The Health Plan follows the Bureau for Medical Services’ (BMS) guidelines pertaining to reimbursement for emergency room services rendered to Medicaid members.
Medicaid covers five levels of emergency room services. There are five CPT procedure codes available for billing emergency room services.
The enhanced reimbursement is an all-inclusive fee, which is considered to include the following items:
- Use of emergency room
- Routine supplies (such as sterile dressings)
- Minor supplies (bandages, slings, finger braces, etc.)
- Pharmacy charges
- Suture, catheter, and other trays
- IV fluids and supplies
- Routine EKG monitoring
- Oxygen administration and O2 saturation monitoring
Diagnostic procedures including lab and radiology may be billed separately and in addition to the emergency room services.
Hospital guidelines may be viewed in their entirety in Chapter 510 of BMS’ Provider Manual located here.

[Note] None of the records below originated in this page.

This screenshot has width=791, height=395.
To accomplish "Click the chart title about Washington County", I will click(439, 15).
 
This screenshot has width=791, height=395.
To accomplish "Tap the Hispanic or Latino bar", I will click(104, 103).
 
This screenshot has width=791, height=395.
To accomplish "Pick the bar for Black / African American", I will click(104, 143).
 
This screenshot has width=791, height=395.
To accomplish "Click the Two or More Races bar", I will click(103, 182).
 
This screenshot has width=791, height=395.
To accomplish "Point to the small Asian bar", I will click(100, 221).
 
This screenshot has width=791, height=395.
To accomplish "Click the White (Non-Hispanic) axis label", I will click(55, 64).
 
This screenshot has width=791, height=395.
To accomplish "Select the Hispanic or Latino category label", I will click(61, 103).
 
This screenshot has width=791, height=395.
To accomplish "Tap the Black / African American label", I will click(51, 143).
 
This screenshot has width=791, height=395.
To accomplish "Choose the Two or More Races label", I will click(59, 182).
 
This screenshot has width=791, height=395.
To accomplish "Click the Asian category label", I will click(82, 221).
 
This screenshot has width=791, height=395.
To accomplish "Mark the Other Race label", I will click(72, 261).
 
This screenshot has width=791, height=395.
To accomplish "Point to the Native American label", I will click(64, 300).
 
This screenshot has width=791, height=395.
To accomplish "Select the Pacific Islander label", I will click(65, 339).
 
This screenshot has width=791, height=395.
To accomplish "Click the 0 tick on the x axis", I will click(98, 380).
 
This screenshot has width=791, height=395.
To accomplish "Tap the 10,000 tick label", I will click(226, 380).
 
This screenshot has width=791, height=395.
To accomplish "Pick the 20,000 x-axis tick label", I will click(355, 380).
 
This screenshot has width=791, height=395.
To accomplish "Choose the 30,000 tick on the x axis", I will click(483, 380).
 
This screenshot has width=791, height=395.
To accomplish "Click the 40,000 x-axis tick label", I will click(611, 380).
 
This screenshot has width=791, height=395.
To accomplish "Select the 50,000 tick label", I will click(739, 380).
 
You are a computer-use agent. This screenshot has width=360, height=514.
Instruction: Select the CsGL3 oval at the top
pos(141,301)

Billing Requirements for Outpatient Services Performed in Hospitals
Effective January 1, 2020, CPT/HCPCs codes are required to be submitted with the applicable revenue code for all outpatient services provided to Medicaid members in an acute or critical access hospital setting. Claims billed with revenue codes submitted without the corresponding procedure code(s) will be denied.
Attention: Non-Par Providers
Unless it has been prior authorized, all non-participating providers providing services to West Virginia Medicaid members will be reimbursed at 80 percent of the current West Virginia Medicaid fee schedule. Failure to obtain prior authorization for any service performed by an out-of-network non-patient facing provider will result in claim denial.